1Les deux volumes dont il s’agit ici constituent les deux volets d’un dossier consacré au roman le plus célèbre de Bloy — celui qui lui valut son plus fameux surnom aux yeux de la postérité — mais aussi un roman, curieusement, et comme le signale Pierre Glaudes dans son avant-propos, jusqu’ici assez peu étudié : Le Désespéré. L’ensemble est riche, comportant dix-sept études (sans compter les textes des rubriques « varia1 »), et particulièrement digne d’intérêt pour les lecteurs de l’œuvre bloyenne et tous ceux qui attendent avec impatience l’édition critique du roman par Joseph Royer, après celle que Pierre Glaudes vient tout juste de procurer dans la collection Garnier-Flammarion. Car les différentes perspectives retenues ont ceci de commun qu’elles contribuent toutes, à leur façon, à faire mesurer l’originalité et l’importance du roman, non seulement dans le contexte de la littérature fin de siècle dans lequel il doit être replacé, mais encore et surtout dans le cadre d’une histoire littéraire élargie et qui rende compte de l’influence de Bloy au vingtième siècle, et jusqu’à aujourd’hui.

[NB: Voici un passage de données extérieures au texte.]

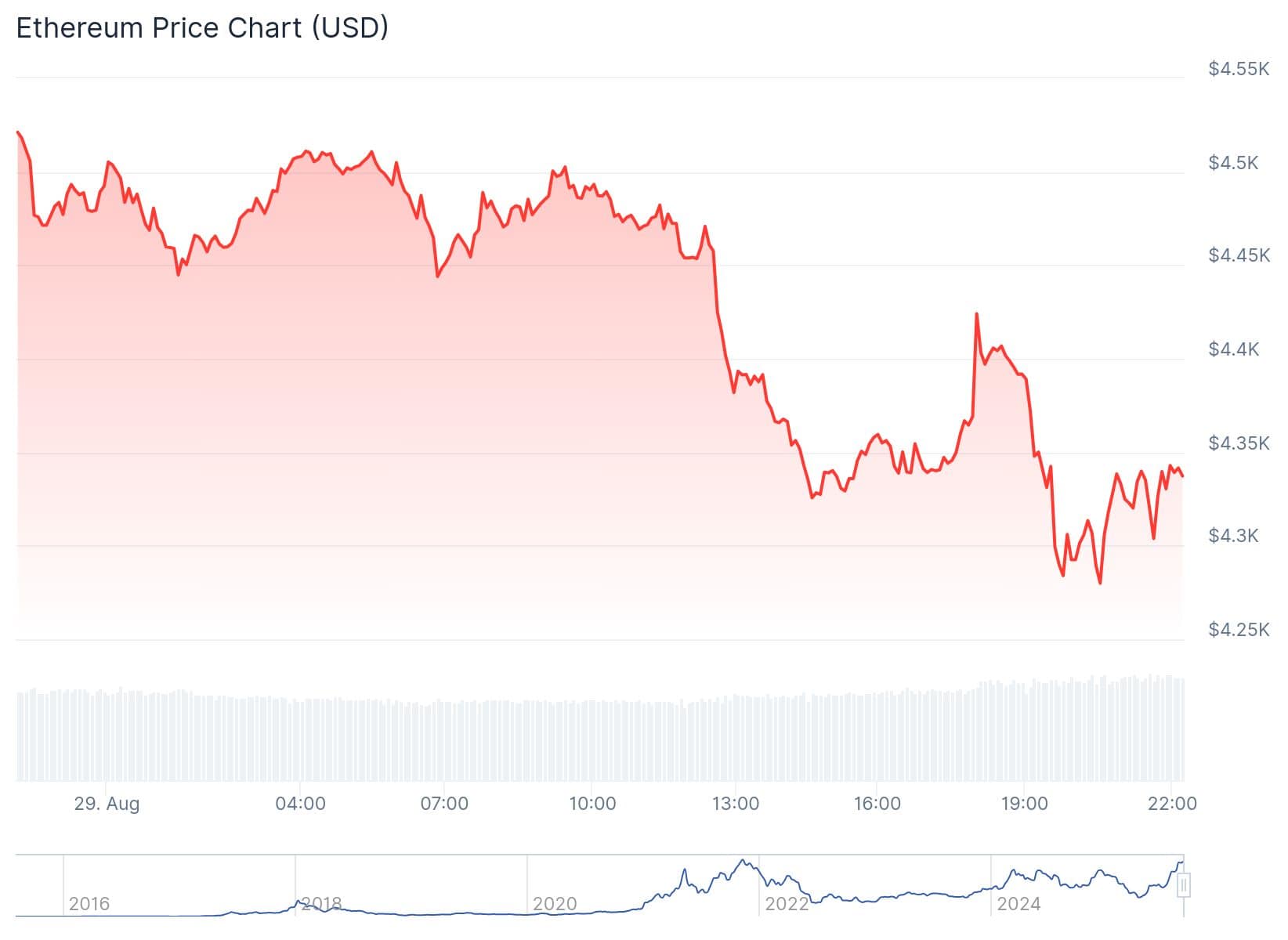Click the 10:00 time axis label
Viewport: 1288px width, 940px height.
[x=592, y=804]
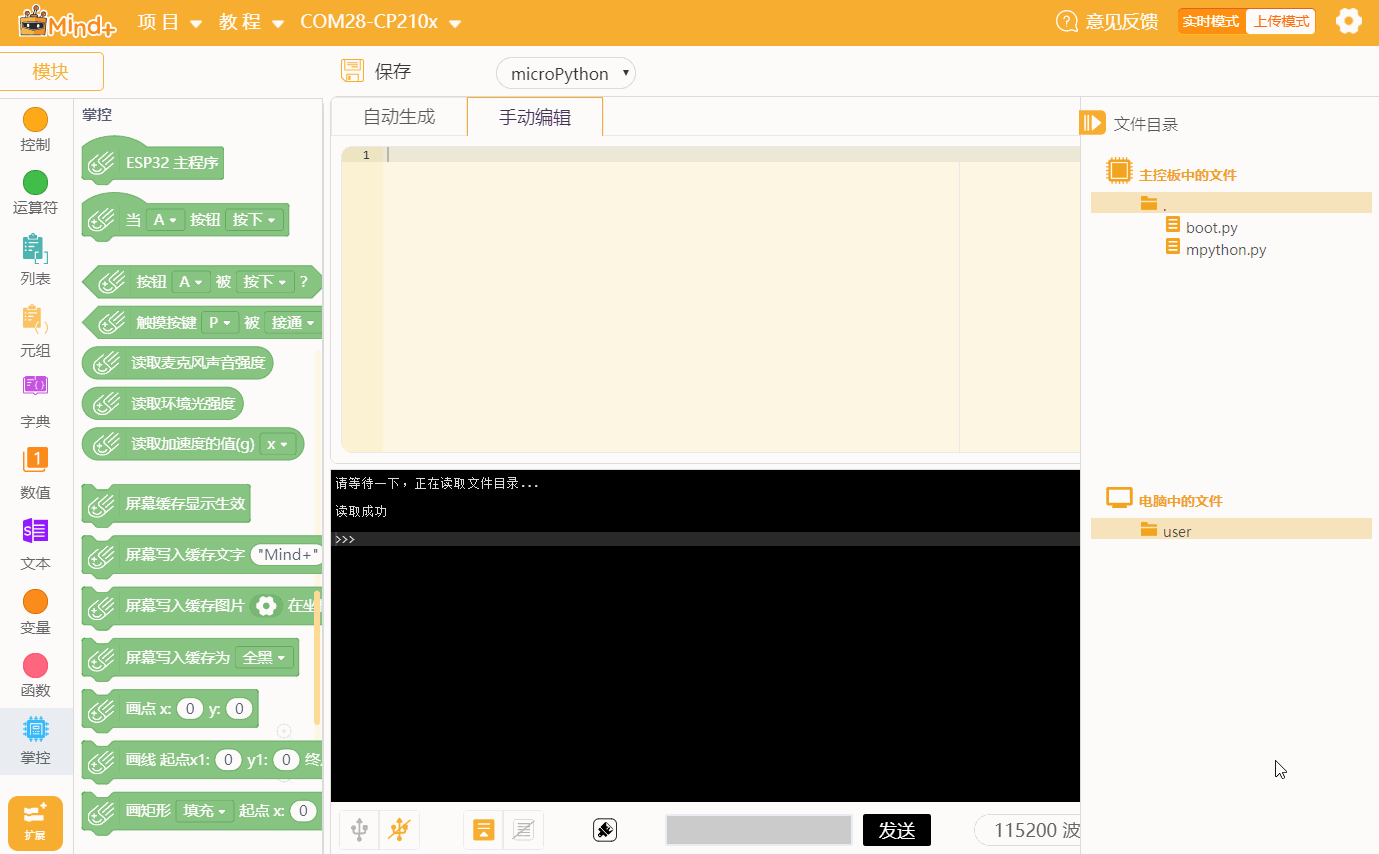Collapse the file directory panel icon

[x=1092, y=123]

2Le premier volume pose les grandes questions que l’on retrouvera, pour l’essentiel, dans le second. Un premier article, seul de son espèce, appréhende Le Désespéré d’un point de vue génétique, tâchant en particulier de mesurer les modifications apportées par Bloy à son texte au moment de sa première rédaction, comme aussi, ensuite, au moment des rééditions de 1913 et 1914. Cette étude initiale, signée Joseph Royer et intitulée « Un parricide laborieux. Étude génétique de l’incipit dans Le Désespéré » s’attache à la comparaison des variantes révélées par l’analyse des différents manuscrits (ébauches et brouillons) et des quatre différentes versions imprimées du début du roman. Elle met en évidence le difficile travail de gestation de ce début, comme aussi la méthode de travail et d’écriture de Bloy, qui superpose, coupe, déplace, réinvestit, plutôt qu’il ne recommence à proprement parler, Joseph Royer identifiant finalement deux dimensions dans cette écriture : la dimension qu’il appelle « jaculatoire » — mot cher au romancier, comme au diariste et au critique que fut Bloy —, celle d’un premier jet inspiré et fluide, et d’autre part l’opération de collage et de montage, de récriture de fragments et de citations préexistants et redistribués, amendés, transformés, « transfigurés ». Et le vocabulaire religieux n’est pas de trop pour qualifier cette écriture, dont on finit par constater qu’elle fonctionne effectivement sur le modèle du symbolisme de l’Histoire exposé aux chapitres xxxiv et xxxv du roman, c’est-à-dire par rapprochement inattendu d’éléments jusque là dissociés et en apparence incompatibles. Or, ce que réalisent les transformations et les rapprochements successifs opérés par la plume de Bloy dans son texte, c’est, selon Royer, la métamorphose du parricide qui, thème biographique, se mue en chiffre biblique du drame de l’écriture, puisque « écrire, au sens le plus fort du terme, c’est créer un style qui, quels que soient les maîtres qui l’ont inspiré, est destiné d’avance à les oublier ou à les renier, sauf à retomber dans le lieu commun. C’est supplanter ses modèles et se vouer à l’ingratitude, quand même elle prendrait l’allure d’une célébration » (p. 42).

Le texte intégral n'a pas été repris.